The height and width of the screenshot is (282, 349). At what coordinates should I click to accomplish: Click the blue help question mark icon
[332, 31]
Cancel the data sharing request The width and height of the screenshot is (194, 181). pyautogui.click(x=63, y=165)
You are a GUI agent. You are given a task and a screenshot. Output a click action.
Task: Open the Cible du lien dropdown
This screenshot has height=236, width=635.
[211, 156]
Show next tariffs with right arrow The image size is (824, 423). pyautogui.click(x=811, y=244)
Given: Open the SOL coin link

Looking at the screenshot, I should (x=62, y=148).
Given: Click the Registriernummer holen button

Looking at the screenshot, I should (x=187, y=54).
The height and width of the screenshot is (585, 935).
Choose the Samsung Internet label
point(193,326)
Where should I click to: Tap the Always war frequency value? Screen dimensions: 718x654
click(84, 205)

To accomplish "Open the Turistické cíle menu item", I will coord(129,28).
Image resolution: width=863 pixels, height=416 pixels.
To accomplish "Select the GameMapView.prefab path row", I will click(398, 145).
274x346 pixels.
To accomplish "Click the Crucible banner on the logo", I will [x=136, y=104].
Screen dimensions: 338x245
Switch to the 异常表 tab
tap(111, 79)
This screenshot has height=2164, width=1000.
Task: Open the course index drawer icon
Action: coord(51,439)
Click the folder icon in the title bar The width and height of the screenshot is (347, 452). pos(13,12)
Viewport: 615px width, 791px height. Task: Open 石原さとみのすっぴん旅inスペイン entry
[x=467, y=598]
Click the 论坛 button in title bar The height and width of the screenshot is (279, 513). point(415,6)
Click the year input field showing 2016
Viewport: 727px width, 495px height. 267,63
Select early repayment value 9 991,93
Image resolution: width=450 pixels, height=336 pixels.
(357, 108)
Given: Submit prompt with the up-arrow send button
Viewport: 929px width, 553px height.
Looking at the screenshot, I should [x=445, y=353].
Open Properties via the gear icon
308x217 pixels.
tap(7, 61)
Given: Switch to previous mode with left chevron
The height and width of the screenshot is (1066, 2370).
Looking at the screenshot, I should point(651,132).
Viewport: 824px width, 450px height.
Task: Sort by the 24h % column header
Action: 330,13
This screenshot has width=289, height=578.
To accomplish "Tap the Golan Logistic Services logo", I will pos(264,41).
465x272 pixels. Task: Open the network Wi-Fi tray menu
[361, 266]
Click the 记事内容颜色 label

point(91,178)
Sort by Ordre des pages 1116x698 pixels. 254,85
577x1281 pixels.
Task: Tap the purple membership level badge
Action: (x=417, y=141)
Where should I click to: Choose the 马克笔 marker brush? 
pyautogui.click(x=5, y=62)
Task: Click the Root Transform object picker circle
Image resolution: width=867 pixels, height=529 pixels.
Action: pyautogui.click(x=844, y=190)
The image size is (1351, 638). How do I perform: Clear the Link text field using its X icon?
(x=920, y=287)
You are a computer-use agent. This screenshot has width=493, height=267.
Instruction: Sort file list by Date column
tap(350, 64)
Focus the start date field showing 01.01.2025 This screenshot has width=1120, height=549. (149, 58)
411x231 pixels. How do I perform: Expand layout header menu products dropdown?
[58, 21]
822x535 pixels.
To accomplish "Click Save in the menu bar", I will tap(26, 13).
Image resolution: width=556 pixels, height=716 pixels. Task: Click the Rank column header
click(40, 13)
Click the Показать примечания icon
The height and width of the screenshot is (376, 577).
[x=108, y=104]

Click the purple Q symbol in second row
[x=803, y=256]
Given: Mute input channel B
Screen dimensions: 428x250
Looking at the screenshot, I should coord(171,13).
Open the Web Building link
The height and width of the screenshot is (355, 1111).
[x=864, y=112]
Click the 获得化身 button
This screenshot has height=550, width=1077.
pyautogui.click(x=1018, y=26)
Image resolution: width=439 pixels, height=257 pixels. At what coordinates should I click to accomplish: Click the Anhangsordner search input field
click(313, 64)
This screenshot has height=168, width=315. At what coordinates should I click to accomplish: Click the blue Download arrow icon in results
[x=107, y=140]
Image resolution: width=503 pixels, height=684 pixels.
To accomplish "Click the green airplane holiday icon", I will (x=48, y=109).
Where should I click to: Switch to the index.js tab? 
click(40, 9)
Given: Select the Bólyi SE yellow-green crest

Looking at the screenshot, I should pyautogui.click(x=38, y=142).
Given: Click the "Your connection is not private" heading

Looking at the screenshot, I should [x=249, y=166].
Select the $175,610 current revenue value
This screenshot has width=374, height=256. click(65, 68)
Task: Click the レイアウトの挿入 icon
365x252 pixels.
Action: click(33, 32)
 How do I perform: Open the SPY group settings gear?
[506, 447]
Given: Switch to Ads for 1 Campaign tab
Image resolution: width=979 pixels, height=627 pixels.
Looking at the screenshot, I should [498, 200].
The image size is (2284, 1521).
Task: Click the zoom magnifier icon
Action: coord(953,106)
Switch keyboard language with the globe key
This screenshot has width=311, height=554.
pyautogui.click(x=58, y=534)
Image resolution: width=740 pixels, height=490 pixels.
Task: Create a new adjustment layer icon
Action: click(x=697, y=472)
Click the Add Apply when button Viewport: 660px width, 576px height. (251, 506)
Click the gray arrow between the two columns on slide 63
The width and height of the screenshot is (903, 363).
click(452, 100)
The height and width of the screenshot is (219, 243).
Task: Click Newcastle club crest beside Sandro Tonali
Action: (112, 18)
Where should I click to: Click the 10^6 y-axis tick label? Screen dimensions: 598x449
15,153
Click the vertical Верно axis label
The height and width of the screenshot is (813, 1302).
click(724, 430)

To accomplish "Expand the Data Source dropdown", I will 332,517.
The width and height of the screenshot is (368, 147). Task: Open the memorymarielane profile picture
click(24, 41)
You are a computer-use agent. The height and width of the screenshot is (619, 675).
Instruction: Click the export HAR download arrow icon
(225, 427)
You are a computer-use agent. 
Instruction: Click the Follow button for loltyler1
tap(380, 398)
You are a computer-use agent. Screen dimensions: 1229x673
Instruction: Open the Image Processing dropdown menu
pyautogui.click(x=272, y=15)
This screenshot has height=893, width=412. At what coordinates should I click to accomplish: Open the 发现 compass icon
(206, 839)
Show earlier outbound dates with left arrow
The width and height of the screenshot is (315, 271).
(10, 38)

◆ Exercise instructions ◆
In full and unchanged, repeat the data above.

◆ Output for this exercise ◆
The height and width of the screenshot is (282, 349). At what coordinates should I click to accomplish: Click the blue help question mark icon
[332, 31]
Cancel the data sharing request The width and height of the screenshot is (194, 181). pyautogui.click(x=63, y=165)
You are a GUI agent. You are given a task and a screenshot. Output a click action.
Task: Open the Cible du lien dropdown
This screenshot has height=236, width=635.
[211, 156]
Show next tariffs with right arrow The image size is (824, 423). pyautogui.click(x=811, y=244)
Given: Open the SOL coin link

Looking at the screenshot, I should (x=62, y=148).
Given: Click the Registriernummer holen button

Looking at the screenshot, I should (x=187, y=54).
The height and width of the screenshot is (585, 935).
Choose the Samsung Internet label
point(193,326)
Where should I click to: Tap the Always war frequency value? Screen dimensions: 718x654
click(84, 205)

To accomplish "Open the Turistické cíle menu item", I will coord(129,28).
Image resolution: width=863 pixels, height=416 pixels.
To accomplish "Select the GameMapView.prefab path row", I will click(398, 145).
274x346 pixels.
To accomplish "Click the Crucible banner on the logo", I will [x=136, y=104].
Screen dimensions: 338x245
Switch to the 异常表 tab
tap(111, 79)
This screenshot has height=2164, width=1000.
Task: Open the course index drawer icon
Action: coord(51,439)
Click the folder icon in the title bar The width and height of the screenshot is (347, 452). pos(13,12)
Viewport: 615px width, 791px height. Task: Open 石原さとみのすっぴん旅inスペイン entry
[x=467, y=598]
Click the 论坛 button in title bar The height and width of the screenshot is (279, 513). point(415,6)
Click the year input field showing 2016
Viewport: 727px width, 495px height. 267,63
Select early repayment value 9 991,93
Image resolution: width=450 pixels, height=336 pixels.
(357, 108)
Given: Submit prompt with the up-arrow send button
Viewport: 929px width, 553px height.
Looking at the screenshot, I should [x=445, y=353].
Open Properties via the gear icon
308x217 pixels.
tap(7, 61)
Given: Switch to previous mode with left chevron
The height and width of the screenshot is (1066, 2370).
Looking at the screenshot, I should point(651,132).
Viewport: 824px width, 450px height.
Task: Sort by the 24h % column header
Action: 330,13
This screenshot has width=289, height=578.
To accomplish "Tap the Golan Logistic Services logo", I will pos(264,41).
465x272 pixels. Task: Open the network Wi-Fi tray menu
[361, 266]
Click the 记事内容颜色 label

point(91,178)
Sort by Ordre des pages 1116x698 pixels. 254,85
577x1281 pixels.
Task: Tap the purple membership level badge
Action: (x=417, y=141)
Where should I click to: Choose the 马克笔 marker brush? 
pyautogui.click(x=5, y=62)
Task: Click the Root Transform object picker circle
Image resolution: width=867 pixels, height=529 pixels.
Action: pyautogui.click(x=844, y=190)
The image size is (1351, 638). How do I perform: Clear the Link text field using its X icon?
(x=920, y=287)
You are a computer-use agent. This screenshot has width=493, height=267.
Instruction: Sort file list by Date column
tap(350, 64)
Focus the start date field showing 01.01.2025 This screenshot has width=1120, height=549. (149, 58)
411x231 pixels. How do I perform: Expand layout header menu products dropdown?
[58, 21]
822x535 pixels.
To accomplish "Click Save in the menu bar", I will tap(26, 13).
Image resolution: width=556 pixels, height=716 pixels. Task: Click the Rank column header
click(40, 13)
Click the Показать примечания icon
The height and width of the screenshot is (376, 577).
[x=108, y=104]

Click the purple Q symbol in second row
[x=803, y=256]
Given: Mute input channel B
Screen dimensions: 428x250
Looking at the screenshot, I should coord(171,13).
Open the Web Building link
The height and width of the screenshot is (355, 1111).
[x=864, y=112]
Click the 获得化身 button
This screenshot has height=550, width=1077.
pyautogui.click(x=1018, y=26)
Image resolution: width=439 pixels, height=257 pixels. At what coordinates should I click to accomplish: Click the Anhangsordner search input field
click(313, 64)
This screenshot has height=168, width=315. At what coordinates should I click to accomplish: Click the blue Download arrow icon in results
[x=107, y=140]
Image resolution: width=503 pixels, height=684 pixels.
To accomplish "Click the green airplane holiday icon", I will (x=48, y=109).
Where should I click to: Switch to the index.js tab? 
click(40, 9)
Given: Select the Bólyi SE yellow-green crest

Looking at the screenshot, I should pyautogui.click(x=38, y=142).
Given: Click the "Your connection is not private" heading

Looking at the screenshot, I should [x=249, y=166].
Select the $175,610 current revenue value
This screenshot has width=374, height=256. click(65, 68)
Task: Click the レイアウトの挿入 icon
365x252 pixels.
Action: click(33, 32)
 How do I perform: Open the SPY group settings gear?
[506, 447]
Given: Switch to Ads for 1 Campaign tab
Image resolution: width=979 pixels, height=627 pixels.
Looking at the screenshot, I should [498, 200].
The image size is (2284, 1521).
Task: Click the zoom magnifier icon
Action: coord(953,106)
Switch keyboard language with the globe key
This screenshot has width=311, height=554.
pyautogui.click(x=58, y=534)
Image resolution: width=740 pixels, height=490 pixels.
Task: Create a new adjustment layer icon
Action: click(x=697, y=472)
Click the Add Apply when button Viewport: 660px width, 576px height. (251, 506)
Click the gray arrow between the two columns on slide 63
The width and height of the screenshot is (903, 363).
click(452, 100)
The height and width of the screenshot is (219, 243).
Task: Click Newcastle club crest beside Sandro Tonali
Action: (112, 18)
Where should I click to: Click the 10^6 y-axis tick label? Screen dimensions: 598x449
15,153
Click the vertical Верно axis label
The height and width of the screenshot is (813, 1302).
click(724, 430)

To accomplish "Expand the Data Source dropdown", I will 332,517.
The width and height of the screenshot is (368, 147). Task: Open the memorymarielane profile picture
click(24, 41)
You are a computer-use agent. The height and width of the screenshot is (619, 675).
Instruction: Click the export HAR download arrow icon
(225, 427)
You are a computer-use agent. 
Instruction: Click the Follow button for loltyler1
tap(380, 398)
You are a computer-use agent. Screen dimensions: 1229x673
Instruction: Open the Image Processing dropdown menu
pyautogui.click(x=272, y=15)
This screenshot has height=893, width=412. At what coordinates should I click to accomplish: Open the 发现 compass icon
(206, 839)
Show earlier outbound dates with left arrow
The width and height of the screenshot is (315, 271).
(10, 38)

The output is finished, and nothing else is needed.